Whereas bacterial abundance on standing-dead plants and latitude were positively correlated, fungal abundance on standing-dead plants increased with decreasing latitude. Relative microbial abundance on standing-dead plants in the salt marsh is therefore clearly determined by factors relating to the biogeography of the environment. If the bacterial and fungal community composition were considered together, the inverse relationship in abundance might show a latitudinal effect on overall microbial community composition. We have begun to address this question as part of the evaluation of the community succession during decay.

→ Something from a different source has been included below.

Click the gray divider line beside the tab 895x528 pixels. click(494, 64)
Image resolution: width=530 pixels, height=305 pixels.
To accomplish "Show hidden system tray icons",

The observed differences in sediment community composition across sites means that different microbial inocula may be available to colonize standing-dead plant material after it falls to the sediment surface and continues the decay process there. If the developing microbial decomposition community is a combination of the resident standing-dead and sediment communities, the mature decay communities may be substantially different among sites even though the fundamental decay process is similar among sites. The balance of natural selection and recruitment in these mature decomposition communities may be strongly influenced by the biogeography of the environment. It will be interesting to observe if the biogeographical component of sediment microbial composition is maintained within the decomposition communities or if its signature is lost through time. Decomposition experiments currently in progress at the 10 sites will enable resolution between these potential ecological outcomes.